5. We seem to have somehow made the judgement in our current economic crisis that government is the solution to all of our ills. It probably is important to remember that there is no evidence that government has ever been able to do something more efficiently or effectively than the private sector. There is a reason we read government procurement horror stories about $600 toilet seats and $250 hammers and $2 billion fighter jets.
Just some food for thought. None of these are quick and/or easy discussions and solutions.
Tom
I will have to keep this response short because I am grading exams tonight--I will respond at greater length soon.
I agree that there is no way to just make community associations disappear. This is far too large an institution now for that sort of thing to work. Any replacement arrangements will have to prove themselves better. We don't want cities to go belly up or take on responsibilities they are not staffed or funded to handle.
The big picture as I see it is that regardless of what category we put CIDs in--government, business, voluntary organization--the real issue is what they do. They are doing governance, regardless of whether we call them governments. And in this society, I think we expect protections against those who do the governing.
We do not have to treat all CIDs exactly like governments in all respects. What we need to do is limit CIDs in the exercise of what is actually governing authority, consistent with (but maybe not exactly the same as) the way we limit local governments when they do the same things. This is a guiding principle. For example, we have open meetings acts and secret ballots for governments. We can do the same for CIDs. But public elections are very expensive for a variety of reasons. HOA elections don't need to use voting machines with optical scanners. They can, though, be free, fair, and open elections. Focus on the principles we are trying to live by, not every little jot and tittle of the limits on public governments.
And I agree that government is not the solution to all our ills. At some point, we ought to think in the long term about how local governments are even going to sustain themselves. But we can leave that for another discussion. I have to read more awful exams.
The issue isn't about HOAs magically disappearing. Rather, it's about reversing and unwinding the current public policy favoring the privatization of local government Evan first described in his 1994 book "Privatopia."
Certainly that cannot happen overnight considering it took four decades to bring us to where we stand today. And by private local government, I refer to larger detached unit CIDs that parallel in many respects constitutional public local government. For far too long, the discussion of the local government privatization policy has been muddled either unintentionally or purposefully by lumping in condominiums. Condos are are an entirely different animal that don't resemble local government but instead are like closely held, publicly traded real estate holding corporations. They are collectively owned by shareholders who merely buy a right to occupy and/or lease the airspace of one or more dwelling units rather than real property as most people know it, i.e. land and buildings.
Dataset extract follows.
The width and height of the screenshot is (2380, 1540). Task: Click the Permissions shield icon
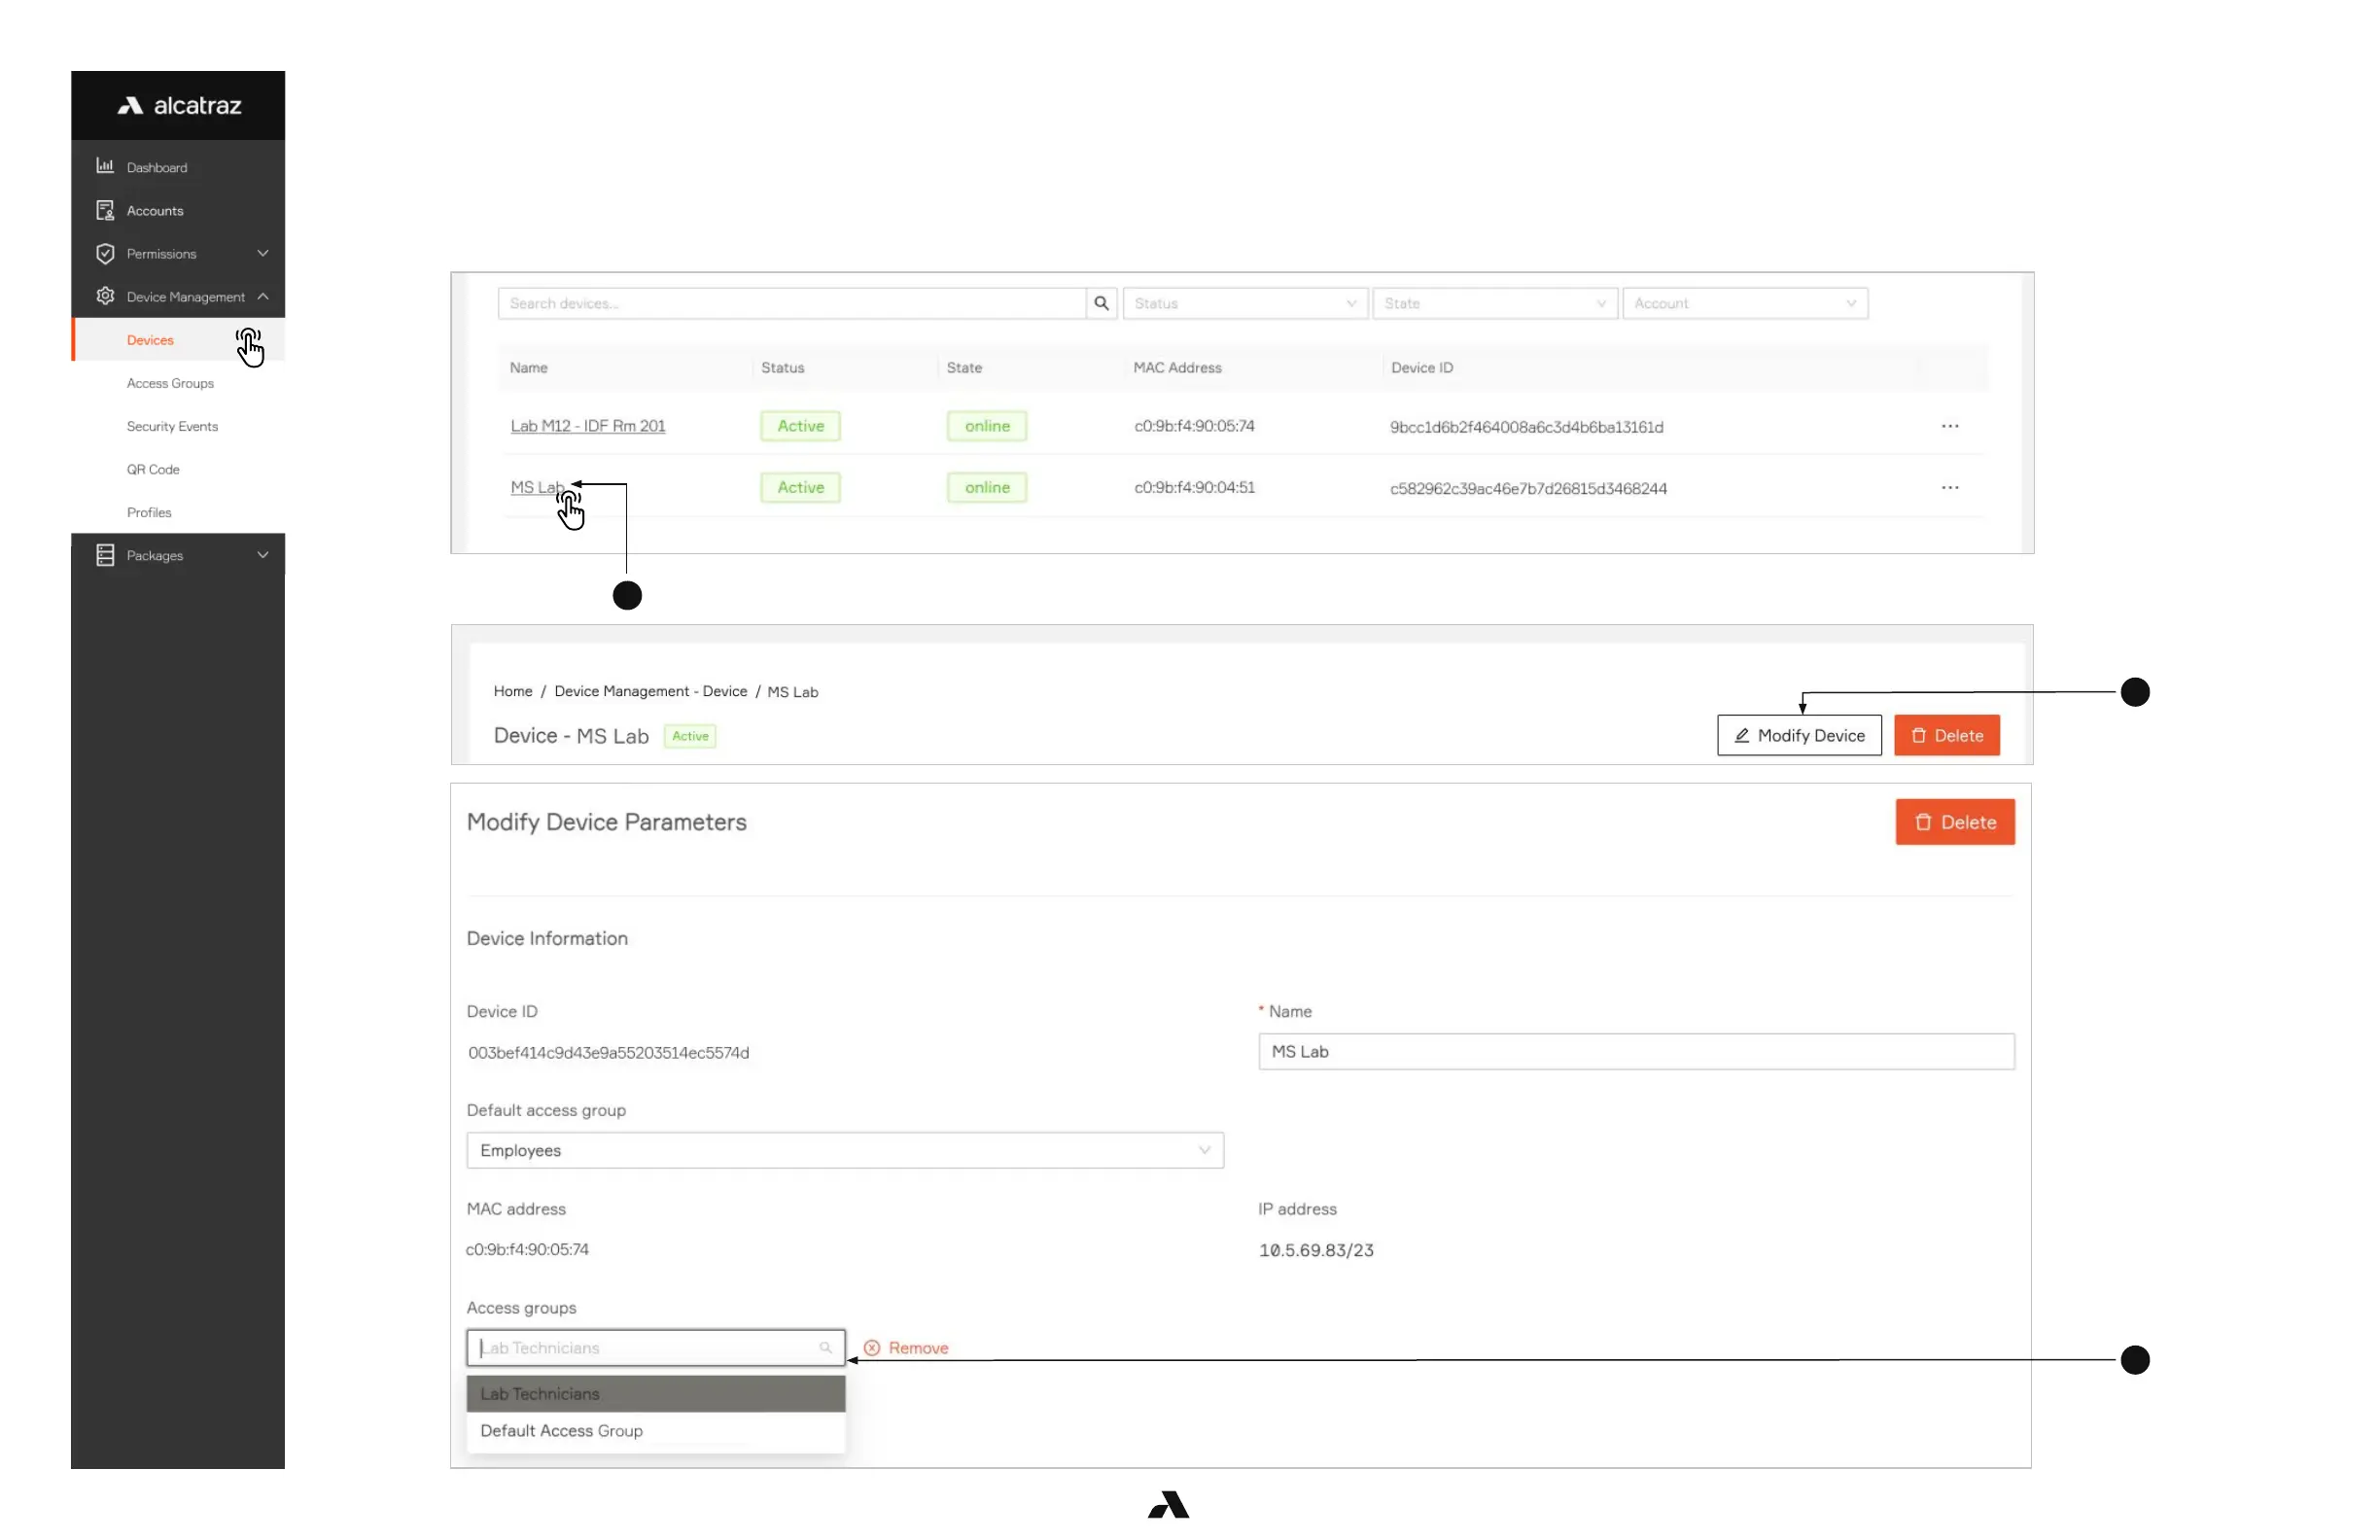point(105,253)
As the recent posters suggest, the local government privatization policy choice is at its core about how we finance the cost of local government and local government services. I believe that fiscal issue can be more elegantly addressed and resolved without the formation of a separate and distinct private layer of local government in the form of local government mandated CIDs/HOAs and one whose property assessments aren't recognized as income tax deductible.